By Paula Muhlenbruch
Partnering with insurance carriers is necessary for all medical offices/physicians if you want to be paid by them. In order to partner with both commercial and government carriers you must be vetted as a viable resource by completing each carrier’s lengthy credentialing process.
The consequences of not obtaining timely and/or accurate credentialing is lost revenue. Insurance carriers will not reimburse medical offices/physicians that bill for services provided by professionals that have not been properly credentialed.
Credentialing is not a difficult process but does need to be done by someone who is able to pay attention to details and respond to insurance companies’ requests within specific timeframes. It is important to start the credentialing process as soon as possible since it can take up to six months to get approved.
Not credentialing a provider in a timely manner could cost your medical office thousands of dollars that can never be collected from the insurance payer or the insured.
If you have any questions or would like more information on credentialing please feel free to contact me at email@example.com.
Meet the Biller: Megan Maxwell
Megan Maxwell joined the PRMG team in September 2012. She is a graduate of Sanford Brown College’s Medical Billing and Coding program and is a Certified Professional Coder through AAPC. Megan is currently pursuing her Certified Ophthalmology Coder Credential through the AAPC as well. Prior to joining to PMRG, she worked at a private practice and at an ambulance company.

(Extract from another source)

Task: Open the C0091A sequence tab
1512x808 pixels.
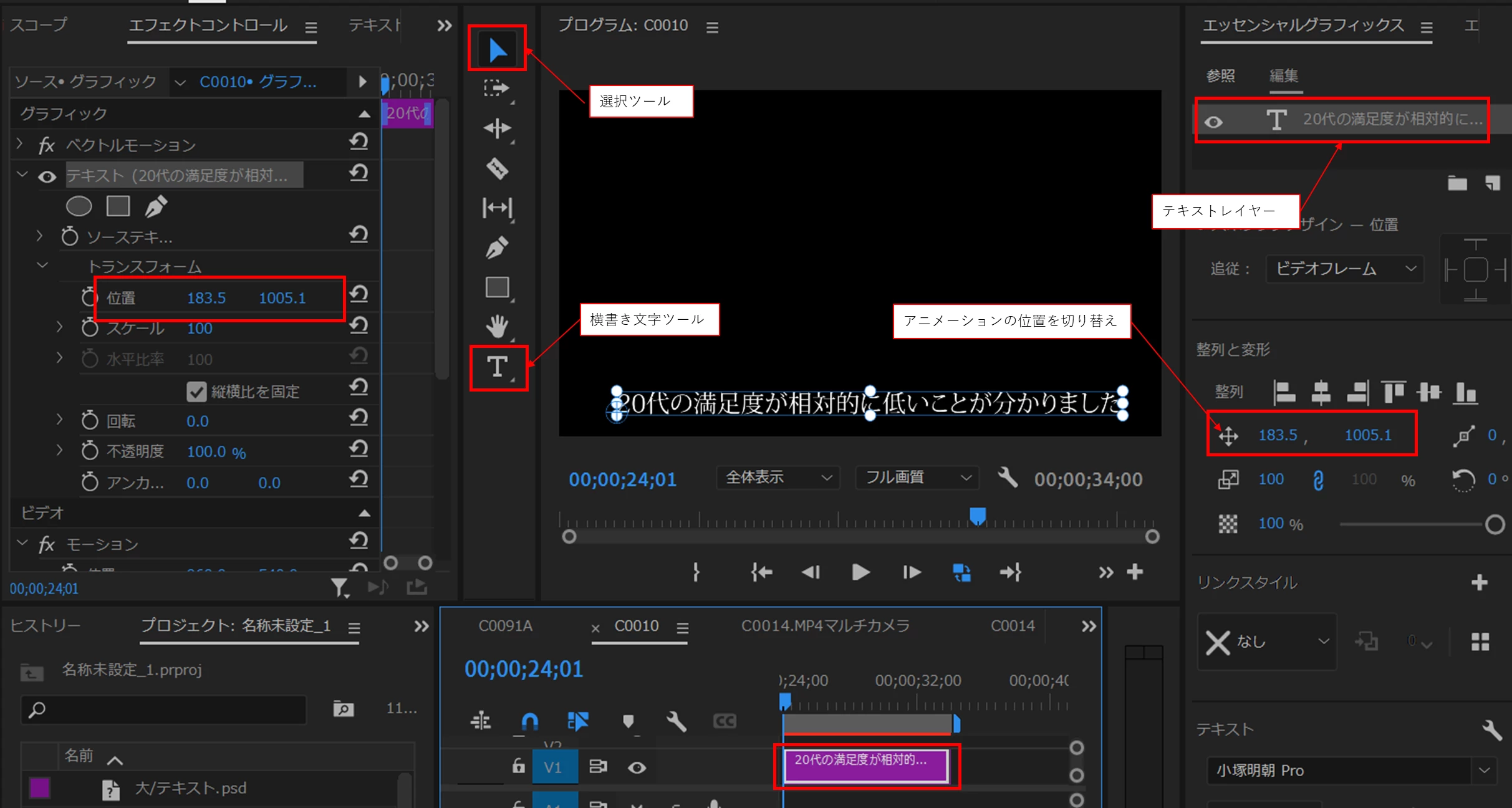Action: coord(505,626)

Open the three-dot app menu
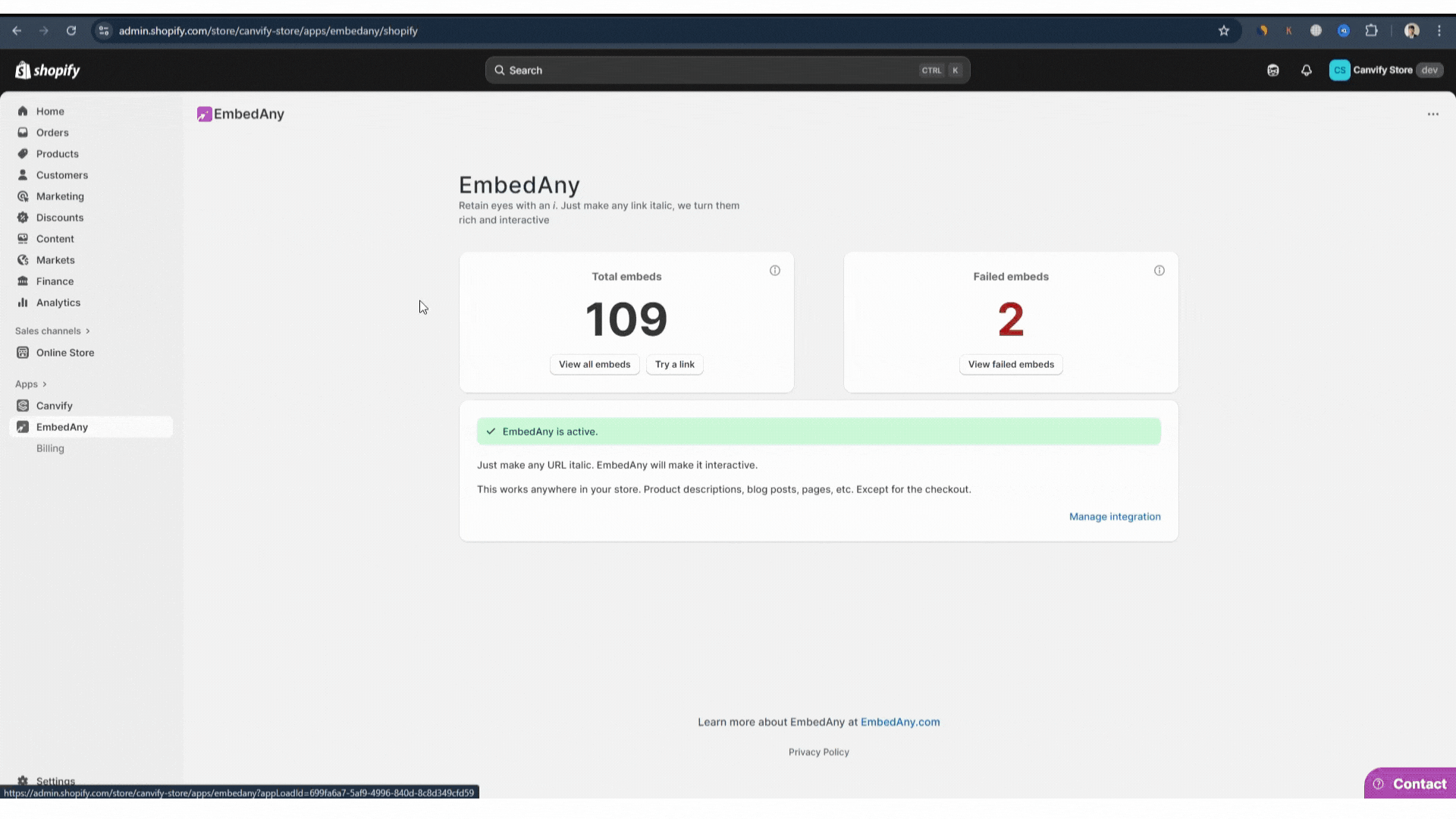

Megan handles a number of our accounts and manages a team that works with clients on a variety of practice management platforms, including Advancedmd, Nextgen, Nextech and EPIC. She enjoys problem solving on accounts, learning new systems and getting the impossible claims paid.
Megan and her husband Brian enjoy spending time with their sons DJ and Josh and their two dogs, Dancer and MooMoo. She is a soccer mom and coach for her son’s team. Megan enjoys outdoor activities such as fishing, swimming and hiking. Megan and her family are avid Nascar and short track race fans.
Megan’s clients will attest to her high level attention to detail (some call it OCD). We are lucky to have Megan on the PMRG team!